The BOCES teachers union now sponsors two schools, she said. For one, they built up a paltry BOCES elementary library with the contribution of 800 books. In another, they helped create a home economics room by purchasing pots, pans, silverware, mixing bowls, placemats and more to help students with disabilities learn to cook and to eat out in public. The constraints of the unfairly weighted tax cap have hurt districts’ ability to generate funding for basic programs like these.

“LAP is definitely inspiring, especially being able to work with NYSUT,” Torres said. “We’re just a team of five but we’re more like 100. We’re getting higher respect in our community because of the things we’re doing.”

Family Fun Nights — staffed with teacher volunteers — train parents learn how to help their children with new math.

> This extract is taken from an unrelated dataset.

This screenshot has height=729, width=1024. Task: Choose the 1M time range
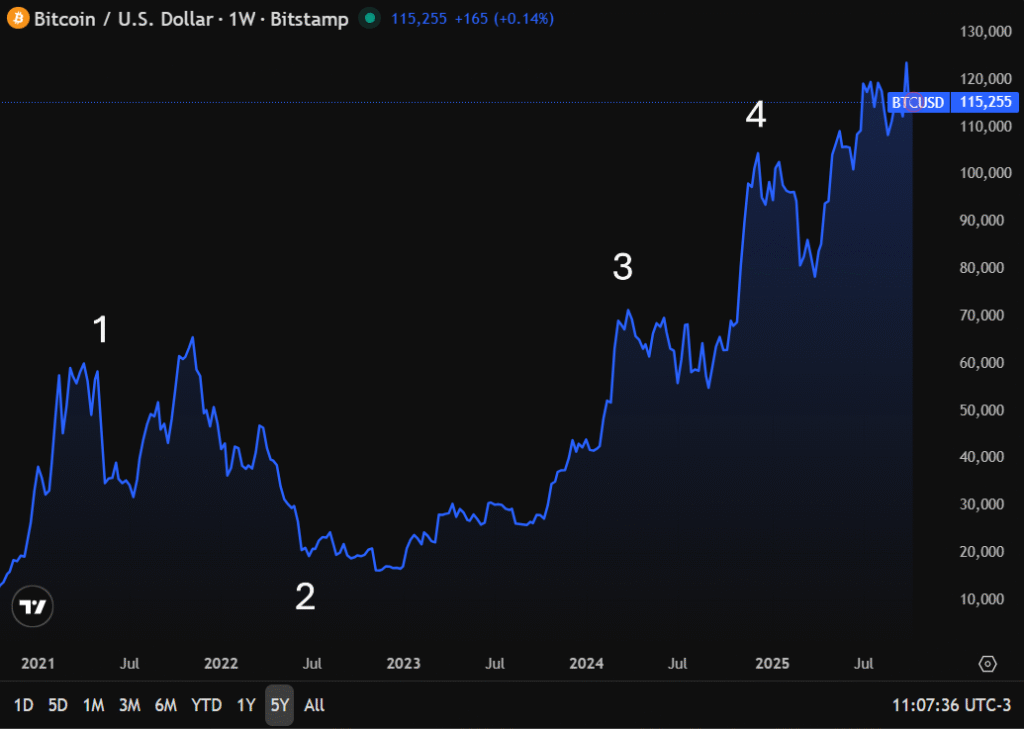point(93,705)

Meanwhile, NYSUT Vice President Paul Pecorale told the eager activists to “Look at your work with a social justice lens.” That can come in the form of helping out local food banks – which many NYSUT unions do on a regular basis – to working on living wages for School-Related Professionals and addressing racial inequalities on committees and programs.

Catalina Fortino, NYSUT vice president, shared how the state’s new education commissioner, MaryEllen Elia, visited the NYSUT Board of Directors this week within just two weeks of taking on her new post. The objective, she said, was to share “what we (NYSUT) value” with the new commissioner.

Executive Vice President Andrew Pallotta and members of his staff gave the LAP participants a primer on political action and how it can translate into legislative victories, while Secretary-Treasurer Martin Messner, whose office oversees LAP, welcomed the teams and has been a constant presence at the conference.